Hello and welcome to my weekly dig through the pile of wine samples that show up asking to be tasted. I’m pleased to bring you the latest installment of Vinography Unboxed, where I highlight some of the better bottles that have crossed my doorstep recently.

This week included a couple more wines from the Napa-goes-to-Finger-Lakes project called Trestle Thirty-One, by consulting winemaker Nova Cadamatre and her husband. The first is a classic expression of Finger Lakes Riesling, while the other is a perfectly competent Chardonnay. I wish both had a little more dynamism and complexity, but they’re both eminently drinkable.

I also received a bunch of new releases from Big Table Farm in Oregon’s Willamette Valley. These included two crystalline Chardonnays from different sub-appellations within the Willamette, both excellent and several regional and vineyard-designated Pinot Noirs, of which the Sunnyside Vineyard wine was my favorite for its balance of fruit and savory notes, along with its wonderfully refined texture.

Closer to home, I’m happy to recommend a few more stellar Pinot Noirs from Anderson Valley. The first, from Weatherborne Wine Company, features one of the best-named vineyards in California, the “Helluva Vineyard” and it’s a helluva wine, bursting with juicy raspberry and redcurrant fruit.

_PROVIDED DATA_
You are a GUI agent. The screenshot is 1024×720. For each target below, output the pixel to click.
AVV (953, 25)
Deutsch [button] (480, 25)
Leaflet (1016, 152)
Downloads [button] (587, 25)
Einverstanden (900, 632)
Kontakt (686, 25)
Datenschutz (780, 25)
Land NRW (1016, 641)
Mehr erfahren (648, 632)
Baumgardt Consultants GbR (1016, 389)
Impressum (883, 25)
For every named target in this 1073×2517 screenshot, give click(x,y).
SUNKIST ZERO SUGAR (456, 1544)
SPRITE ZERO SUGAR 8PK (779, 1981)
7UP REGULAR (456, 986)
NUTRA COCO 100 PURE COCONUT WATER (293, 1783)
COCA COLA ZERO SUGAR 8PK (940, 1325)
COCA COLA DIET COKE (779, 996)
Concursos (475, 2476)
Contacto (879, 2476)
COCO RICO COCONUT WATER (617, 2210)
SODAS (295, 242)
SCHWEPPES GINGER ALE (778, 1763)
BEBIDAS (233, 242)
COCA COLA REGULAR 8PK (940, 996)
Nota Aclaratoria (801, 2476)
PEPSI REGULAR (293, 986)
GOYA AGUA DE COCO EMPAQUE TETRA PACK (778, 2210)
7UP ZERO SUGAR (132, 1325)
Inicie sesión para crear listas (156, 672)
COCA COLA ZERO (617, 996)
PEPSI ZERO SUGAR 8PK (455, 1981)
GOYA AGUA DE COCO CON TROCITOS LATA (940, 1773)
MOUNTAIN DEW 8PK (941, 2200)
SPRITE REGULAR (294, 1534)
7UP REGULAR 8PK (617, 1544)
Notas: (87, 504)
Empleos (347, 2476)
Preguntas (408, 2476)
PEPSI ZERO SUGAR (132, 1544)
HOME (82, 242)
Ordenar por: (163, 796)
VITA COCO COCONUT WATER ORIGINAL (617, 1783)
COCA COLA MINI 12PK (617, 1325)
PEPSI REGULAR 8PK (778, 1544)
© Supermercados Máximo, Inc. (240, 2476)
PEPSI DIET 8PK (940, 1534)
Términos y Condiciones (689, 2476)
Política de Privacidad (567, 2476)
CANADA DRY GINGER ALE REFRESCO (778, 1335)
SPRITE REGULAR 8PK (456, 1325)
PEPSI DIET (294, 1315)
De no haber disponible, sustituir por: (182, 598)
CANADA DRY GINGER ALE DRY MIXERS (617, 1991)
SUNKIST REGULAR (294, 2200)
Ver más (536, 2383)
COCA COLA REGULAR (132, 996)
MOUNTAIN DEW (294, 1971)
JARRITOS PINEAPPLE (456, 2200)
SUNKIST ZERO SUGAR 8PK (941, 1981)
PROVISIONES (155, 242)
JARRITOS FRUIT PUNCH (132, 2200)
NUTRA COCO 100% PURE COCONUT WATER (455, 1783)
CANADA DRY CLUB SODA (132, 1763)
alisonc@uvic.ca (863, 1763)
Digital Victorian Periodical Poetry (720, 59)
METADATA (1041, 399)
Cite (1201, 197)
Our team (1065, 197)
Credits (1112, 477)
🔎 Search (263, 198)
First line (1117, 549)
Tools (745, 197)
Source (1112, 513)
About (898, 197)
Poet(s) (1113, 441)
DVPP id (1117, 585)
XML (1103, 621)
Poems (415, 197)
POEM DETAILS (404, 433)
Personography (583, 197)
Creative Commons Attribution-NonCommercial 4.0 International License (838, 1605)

_SHORT PROBLEM 1_
In the wine review text, write out the part between "Hello and welcome" and "my doorstep recently.", inclusive, substituting "monthly" for "weekly".
_SHORT PROBLEM 2_
Continue the wine review text from its final sentence.

_TASK ANSWER 1_
Hello and welcome to my monthly dig through the pile of wine samples that show up asking to be tasted. I’m pleased to bring you the latest installment of Vinography Unboxed, where I highlight some of the better bottles that have crossed my doorstep recently.

_TASK ANSWER 2_
The Wentworth Vineyards bottling of Pinot from the Nash Mill vineyard is also compelling, with a bit more whole cluster grip and savoriness coming through, but equally bright fruit and refined tannins.

Lastly a really wonderful, slightly older vintage of Waits-Mast Family Cellars Pinot from the same vineyard showed exceptional finesse and the beginnings of some secondary aromas and flavors that proved very compelling. These bottles are probably hard to come by these days, but if you can find one, you won’t be disappointed.

Lastly, I’ve got two more wines to recommend from the Busch family’s Folded Hills project, with winemaking by the talented Angela Osborne of A Tribute to Grace. Their estate Grenache from 2017 is a knockout of red-fruited energy, while the Carbonic Syrah is a crunchy, tangy expression of black and blue fruits.

Notes on all these below.

Tasting Notes

2022 Trestle Thirty-One Riesling, Finger Lakes, New York
Pale greenish gold in color, this wine smells of pear and pastry cream. In the mouth, silky flavors of pear, citrus peel, and white flowers have a hint of tropicality but also not enough acidity to make the wine truly vibrant. There’s a faint minerality underneath the fruit that adds some complexity, but I find myself wishing for more zip. 12% alcohol. Score: around 8.5. Cost: $32. click to buy.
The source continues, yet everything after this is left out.